Exercise instructions
a. In the passage on PFOA and the chemical safety bills, translate this sentence into Spanish: "The Senate bill is the stronger of the two."
b. Carry on the passage about PFOA and the chemical safety bills, starting right after its last sentence.
*** Passage shown Section Begins ***
In the case of PFOA, DuPont brazenly dumped its toxic waste into a creek that ran through a pasture where farmers grazed and watered their cows, causing grotesque malformations and deaths among the animals. Meanwhile, the company hid evidence that the chemical had contaminated the local water supply well beyond what the company’s own scientists considered safe and far beyond what independent scientists considered safe.
The Senate and the House have passed bills that would go a long way toward preventing such tragedies. What remains is for the two chambers to reconcile their versions into one bill that can be sent to the president for his signature. The Senate bill is the stronger of the two. Both would make it harder for companies to hide information from the public and from federal or state agencies by claiming it is confidential business information. Both bills would require companies to justify claims of confidentiality, but the stronger Senate bill would also require the E.P.A. to review such claims. The Senate bill would also require full public disclosure of any chemical that was found to be hazardous in testing.
*** Passage shown Section Ends ***
*** Dataset excerpts Section Begins ***
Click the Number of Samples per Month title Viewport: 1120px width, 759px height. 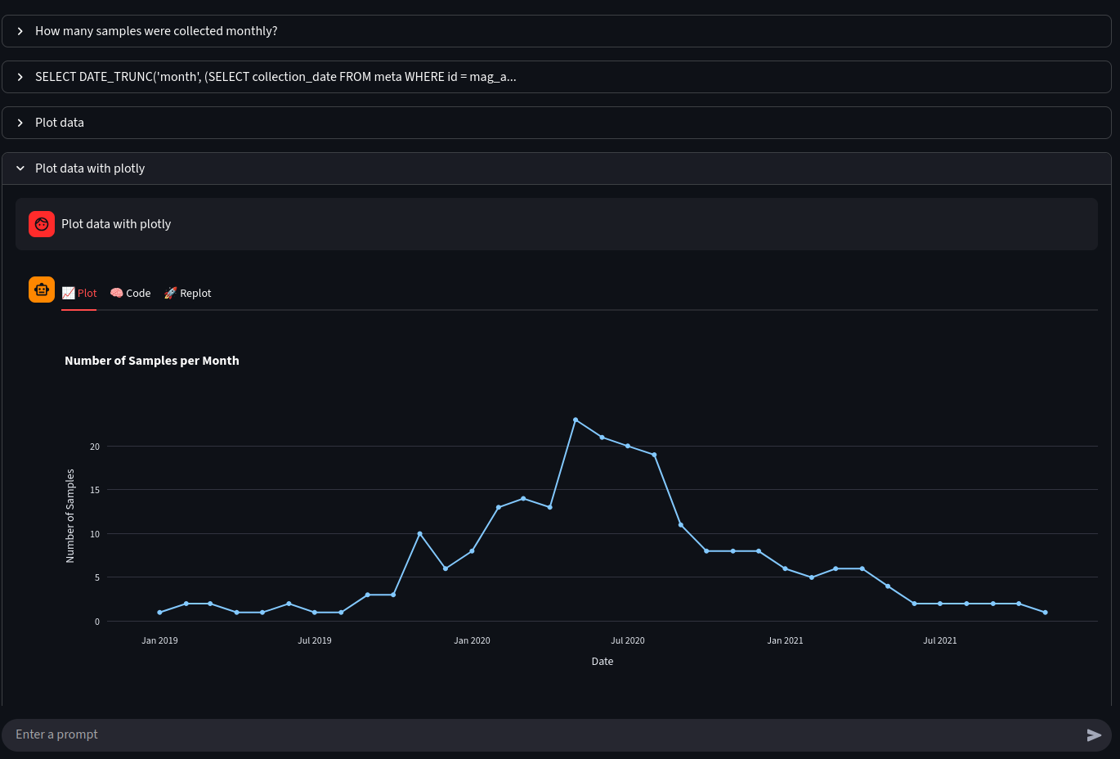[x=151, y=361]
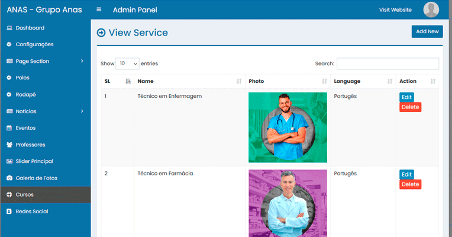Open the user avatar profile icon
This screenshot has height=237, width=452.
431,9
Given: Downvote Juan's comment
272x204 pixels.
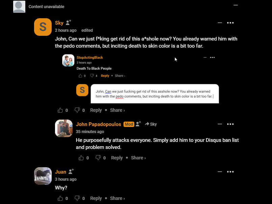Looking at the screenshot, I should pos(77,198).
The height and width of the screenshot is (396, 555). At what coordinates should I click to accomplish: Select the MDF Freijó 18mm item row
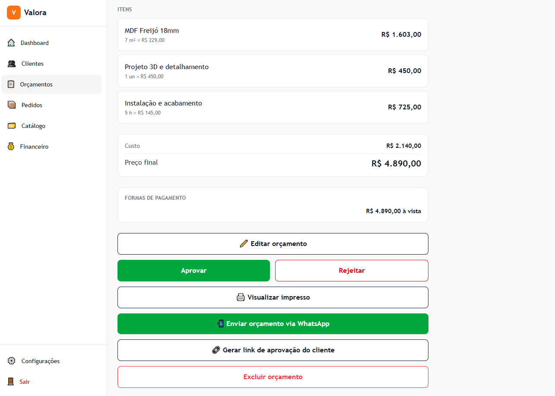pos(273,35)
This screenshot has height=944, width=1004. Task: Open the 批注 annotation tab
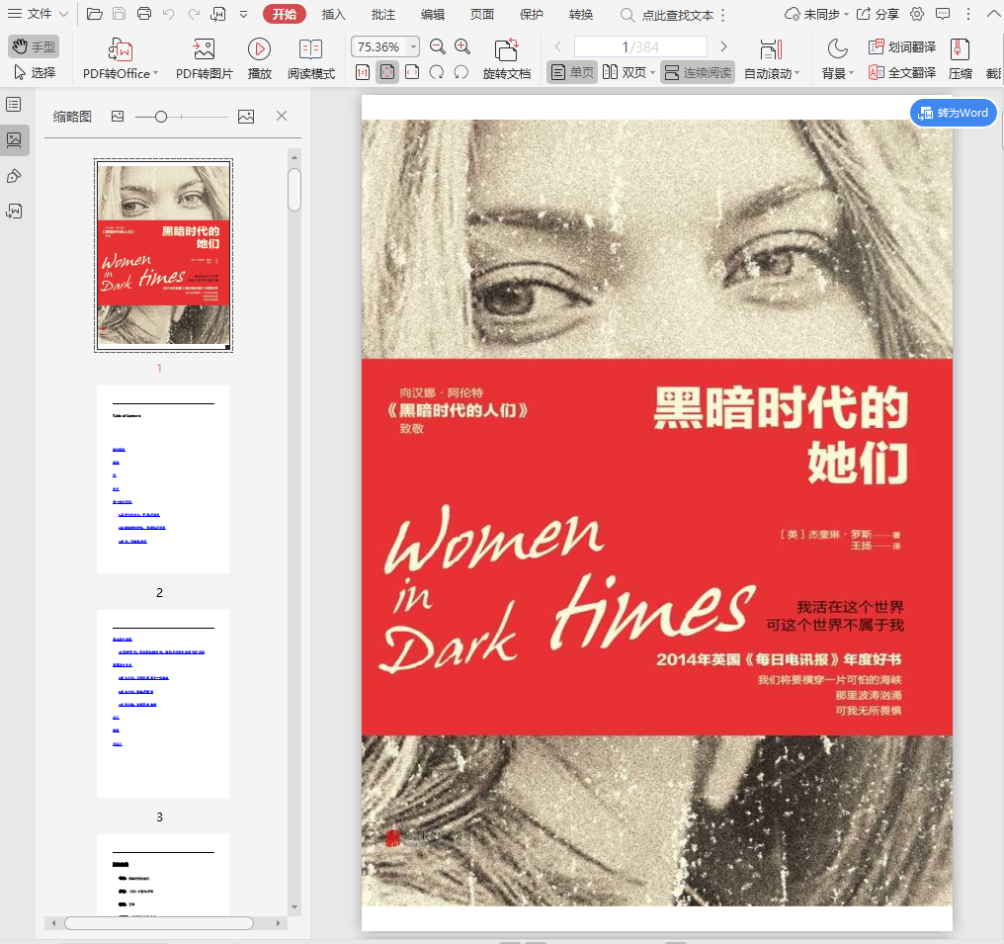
*** Dataset excerpts Section Ends ***
Answers by task
a. El proyecto de ley del Senado es el más fuerte de los dos.

b.
The Senate bill would eliminate a “Catch-22” provision in existing law that says the E.P.A. can’t require safety testing unless it has evidence, which companies often try to hide, that a chemical may present an unreasonable risk. That is virtually impossible to demonstrate without the data that required testing would provide.
For regulatory purposes, the existing law divides chemicals into two groups — “existing chemicals,” more than 60,000, that were on the market when the first Toxic Substances Control Act was established in 1979, and “new chemicals,” more than 20,000, that entered commerce after 1979.
Although the law theoretically gave the E.P.A. authority to review “new chemicals” before they entered the market, it allowed companies to sell an untested chemical within 90 days if the overburdened agency didn’t challenge them, as was usually the case. The Senate bill, but not the House version, would mandate that the E.P.A. find the chemical safe before it can be marketed.